ACTIVITY | This exercise calls for the line with "Screen dimensions: 1769x1329", the line with "Given: Pick the orange glossy matcap sphere", and all lines between them in the material below, output exactly and with no other lines.
═════ SOURCE MATERIAL
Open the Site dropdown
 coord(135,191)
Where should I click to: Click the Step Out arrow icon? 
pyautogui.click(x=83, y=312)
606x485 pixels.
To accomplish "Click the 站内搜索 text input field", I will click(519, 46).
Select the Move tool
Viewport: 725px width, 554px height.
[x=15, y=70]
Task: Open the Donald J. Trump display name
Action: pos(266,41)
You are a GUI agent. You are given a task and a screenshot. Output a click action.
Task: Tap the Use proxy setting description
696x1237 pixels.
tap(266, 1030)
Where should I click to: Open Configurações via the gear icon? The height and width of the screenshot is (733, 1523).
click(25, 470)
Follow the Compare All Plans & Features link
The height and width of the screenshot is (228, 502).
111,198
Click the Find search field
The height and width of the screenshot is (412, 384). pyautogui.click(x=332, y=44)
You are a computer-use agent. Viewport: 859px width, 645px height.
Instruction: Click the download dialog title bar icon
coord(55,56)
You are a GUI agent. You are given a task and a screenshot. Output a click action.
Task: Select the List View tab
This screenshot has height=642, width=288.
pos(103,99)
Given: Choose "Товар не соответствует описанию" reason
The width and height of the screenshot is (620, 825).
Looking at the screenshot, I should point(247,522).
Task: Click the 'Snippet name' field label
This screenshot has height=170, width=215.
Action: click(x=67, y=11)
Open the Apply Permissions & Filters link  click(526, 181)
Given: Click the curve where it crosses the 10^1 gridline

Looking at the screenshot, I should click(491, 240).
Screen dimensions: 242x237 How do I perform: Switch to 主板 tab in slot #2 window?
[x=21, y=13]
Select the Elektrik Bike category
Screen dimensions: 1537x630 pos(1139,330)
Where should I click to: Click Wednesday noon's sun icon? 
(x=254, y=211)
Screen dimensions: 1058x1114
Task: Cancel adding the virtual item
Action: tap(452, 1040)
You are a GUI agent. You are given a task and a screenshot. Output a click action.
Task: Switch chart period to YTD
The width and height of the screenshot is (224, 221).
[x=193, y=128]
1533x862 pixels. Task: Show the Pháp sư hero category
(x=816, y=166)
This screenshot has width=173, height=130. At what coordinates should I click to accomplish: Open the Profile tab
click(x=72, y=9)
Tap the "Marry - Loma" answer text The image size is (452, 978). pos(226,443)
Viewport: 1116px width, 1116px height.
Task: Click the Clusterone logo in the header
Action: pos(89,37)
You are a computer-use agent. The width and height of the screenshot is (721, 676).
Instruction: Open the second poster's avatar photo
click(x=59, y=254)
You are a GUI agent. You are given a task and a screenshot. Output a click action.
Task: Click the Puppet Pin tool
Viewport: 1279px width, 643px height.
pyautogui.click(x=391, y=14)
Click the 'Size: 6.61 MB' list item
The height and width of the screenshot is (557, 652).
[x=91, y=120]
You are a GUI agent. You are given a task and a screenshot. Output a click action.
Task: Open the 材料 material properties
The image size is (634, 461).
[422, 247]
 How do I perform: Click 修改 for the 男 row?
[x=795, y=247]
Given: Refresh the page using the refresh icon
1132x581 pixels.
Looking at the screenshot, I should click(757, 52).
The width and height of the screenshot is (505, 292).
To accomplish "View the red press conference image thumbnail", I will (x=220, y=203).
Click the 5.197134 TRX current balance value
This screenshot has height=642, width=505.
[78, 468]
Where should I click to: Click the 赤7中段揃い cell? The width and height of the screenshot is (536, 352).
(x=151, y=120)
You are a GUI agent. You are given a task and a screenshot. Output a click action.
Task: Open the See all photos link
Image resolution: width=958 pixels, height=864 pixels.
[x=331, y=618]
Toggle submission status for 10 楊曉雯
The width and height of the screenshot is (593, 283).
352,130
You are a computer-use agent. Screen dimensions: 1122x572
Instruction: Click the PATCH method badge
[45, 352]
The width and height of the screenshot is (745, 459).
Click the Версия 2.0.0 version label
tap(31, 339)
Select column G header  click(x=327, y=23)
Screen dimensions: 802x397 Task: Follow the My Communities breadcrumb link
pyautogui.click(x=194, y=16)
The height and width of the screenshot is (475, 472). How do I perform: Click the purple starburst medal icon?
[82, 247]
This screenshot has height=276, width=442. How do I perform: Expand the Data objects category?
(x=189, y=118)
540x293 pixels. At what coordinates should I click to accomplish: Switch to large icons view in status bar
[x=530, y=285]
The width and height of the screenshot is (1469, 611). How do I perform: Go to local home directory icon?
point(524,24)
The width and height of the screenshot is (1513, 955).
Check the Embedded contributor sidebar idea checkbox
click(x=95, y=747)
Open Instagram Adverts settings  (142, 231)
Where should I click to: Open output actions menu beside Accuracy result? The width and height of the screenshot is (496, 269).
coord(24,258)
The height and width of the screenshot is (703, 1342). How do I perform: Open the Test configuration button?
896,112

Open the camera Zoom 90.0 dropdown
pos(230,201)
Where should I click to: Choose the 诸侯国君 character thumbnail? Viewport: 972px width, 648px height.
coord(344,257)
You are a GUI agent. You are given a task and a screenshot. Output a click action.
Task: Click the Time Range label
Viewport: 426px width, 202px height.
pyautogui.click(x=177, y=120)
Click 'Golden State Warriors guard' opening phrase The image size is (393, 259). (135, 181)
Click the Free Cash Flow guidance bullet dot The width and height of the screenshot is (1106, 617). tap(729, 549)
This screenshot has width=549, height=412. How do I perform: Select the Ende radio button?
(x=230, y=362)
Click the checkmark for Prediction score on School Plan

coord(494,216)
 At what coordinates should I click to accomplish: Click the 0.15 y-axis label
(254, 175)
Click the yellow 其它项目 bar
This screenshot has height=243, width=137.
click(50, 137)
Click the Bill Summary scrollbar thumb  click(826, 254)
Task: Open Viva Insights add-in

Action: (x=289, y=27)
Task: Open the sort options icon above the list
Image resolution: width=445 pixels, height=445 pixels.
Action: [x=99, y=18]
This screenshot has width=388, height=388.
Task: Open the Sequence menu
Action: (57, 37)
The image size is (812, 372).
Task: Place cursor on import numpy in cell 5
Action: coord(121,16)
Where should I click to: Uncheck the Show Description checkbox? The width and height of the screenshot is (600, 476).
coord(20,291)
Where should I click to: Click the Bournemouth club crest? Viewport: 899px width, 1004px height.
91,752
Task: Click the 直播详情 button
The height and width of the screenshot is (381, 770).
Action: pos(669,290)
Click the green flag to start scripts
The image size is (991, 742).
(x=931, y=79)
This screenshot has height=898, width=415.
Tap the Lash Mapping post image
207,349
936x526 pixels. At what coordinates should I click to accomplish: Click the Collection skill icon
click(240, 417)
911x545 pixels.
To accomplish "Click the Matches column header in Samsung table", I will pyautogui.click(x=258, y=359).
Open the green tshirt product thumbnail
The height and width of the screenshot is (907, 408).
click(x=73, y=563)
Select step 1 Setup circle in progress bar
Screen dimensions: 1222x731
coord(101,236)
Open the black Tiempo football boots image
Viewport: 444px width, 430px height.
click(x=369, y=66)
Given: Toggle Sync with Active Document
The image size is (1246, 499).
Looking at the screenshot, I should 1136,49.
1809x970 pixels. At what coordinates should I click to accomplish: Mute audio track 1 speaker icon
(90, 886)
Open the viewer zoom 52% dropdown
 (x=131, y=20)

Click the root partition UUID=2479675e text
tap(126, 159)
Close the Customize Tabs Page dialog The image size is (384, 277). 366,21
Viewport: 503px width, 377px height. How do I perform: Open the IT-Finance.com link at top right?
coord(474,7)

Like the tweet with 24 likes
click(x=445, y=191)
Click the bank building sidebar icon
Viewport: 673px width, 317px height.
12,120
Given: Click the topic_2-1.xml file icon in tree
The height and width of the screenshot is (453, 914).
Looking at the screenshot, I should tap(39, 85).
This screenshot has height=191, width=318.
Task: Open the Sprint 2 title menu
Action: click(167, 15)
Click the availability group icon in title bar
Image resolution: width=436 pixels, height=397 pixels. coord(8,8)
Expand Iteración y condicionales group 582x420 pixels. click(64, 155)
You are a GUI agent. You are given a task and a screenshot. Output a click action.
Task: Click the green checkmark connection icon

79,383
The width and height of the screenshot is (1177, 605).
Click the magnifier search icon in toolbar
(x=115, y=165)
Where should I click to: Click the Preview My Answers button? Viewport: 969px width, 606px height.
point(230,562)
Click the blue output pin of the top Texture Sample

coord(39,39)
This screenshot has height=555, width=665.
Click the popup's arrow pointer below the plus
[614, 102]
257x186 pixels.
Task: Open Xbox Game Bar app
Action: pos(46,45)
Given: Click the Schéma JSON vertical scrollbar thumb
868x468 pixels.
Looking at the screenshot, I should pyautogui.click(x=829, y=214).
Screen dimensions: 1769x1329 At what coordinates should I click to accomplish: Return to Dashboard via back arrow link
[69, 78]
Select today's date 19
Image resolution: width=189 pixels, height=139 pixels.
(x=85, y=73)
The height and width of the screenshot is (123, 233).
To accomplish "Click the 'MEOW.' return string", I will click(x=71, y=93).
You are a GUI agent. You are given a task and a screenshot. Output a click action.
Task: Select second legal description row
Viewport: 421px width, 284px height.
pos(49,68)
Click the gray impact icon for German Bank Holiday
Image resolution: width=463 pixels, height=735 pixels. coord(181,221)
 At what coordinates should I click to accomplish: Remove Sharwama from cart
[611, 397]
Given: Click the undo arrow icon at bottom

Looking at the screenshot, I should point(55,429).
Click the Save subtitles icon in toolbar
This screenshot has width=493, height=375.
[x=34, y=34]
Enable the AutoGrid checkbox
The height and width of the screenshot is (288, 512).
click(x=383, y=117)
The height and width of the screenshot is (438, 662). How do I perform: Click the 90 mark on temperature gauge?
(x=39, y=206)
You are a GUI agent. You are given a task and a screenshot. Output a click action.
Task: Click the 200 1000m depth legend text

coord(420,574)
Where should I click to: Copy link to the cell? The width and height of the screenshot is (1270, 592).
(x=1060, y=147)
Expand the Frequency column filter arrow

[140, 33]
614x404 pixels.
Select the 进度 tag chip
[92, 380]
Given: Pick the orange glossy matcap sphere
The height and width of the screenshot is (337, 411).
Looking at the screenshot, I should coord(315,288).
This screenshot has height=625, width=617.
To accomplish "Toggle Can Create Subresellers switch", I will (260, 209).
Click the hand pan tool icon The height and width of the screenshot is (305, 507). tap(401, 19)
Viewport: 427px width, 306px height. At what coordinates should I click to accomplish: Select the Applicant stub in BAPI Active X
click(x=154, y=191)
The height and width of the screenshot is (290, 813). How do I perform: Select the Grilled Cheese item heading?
══════════
EXPECTED ANSWER |
Screen dimensions: 1769x1329 At what coordinates should I click to accomplish: Return to Dashboard via back arrow link
[69, 78]
Select today's date 19
Image resolution: width=189 pixels, height=139 pixels.
(x=85, y=73)
The height and width of the screenshot is (123, 233).
To accomplish "Click the 'MEOW.' return string", I will click(x=71, y=93).
You are a GUI agent. You are given a task and a screenshot. Output a click action.
Task: Select second legal description row
Viewport: 421px width, 284px height.
pos(49,68)
Click the gray impact icon for German Bank Holiday
Image resolution: width=463 pixels, height=735 pixels. coord(181,221)
 At what coordinates should I click to accomplish: Remove Sharwama from cart
[611, 397]
Given: Click the undo arrow icon at bottom

Looking at the screenshot, I should point(55,429).
Click the Save subtitles icon in toolbar
This screenshot has width=493, height=375.
[x=34, y=34]
Enable the AutoGrid checkbox
The height and width of the screenshot is (288, 512).
click(x=383, y=117)
The height and width of the screenshot is (438, 662). How do I perform: Click the 90 mark on temperature gauge?
(x=39, y=206)
You are a GUI agent. You are given a task and a screenshot. Output a click action.
Task: Click the 200 1000m depth legend text

coord(420,574)
Where should I click to: Copy link to the cell? The width and height of the screenshot is (1270, 592).
(x=1060, y=147)
Expand the Frequency column filter arrow

[140, 33]
614x404 pixels.
Select the 进度 tag chip
[92, 380]
Given: Pick the orange glossy matcap sphere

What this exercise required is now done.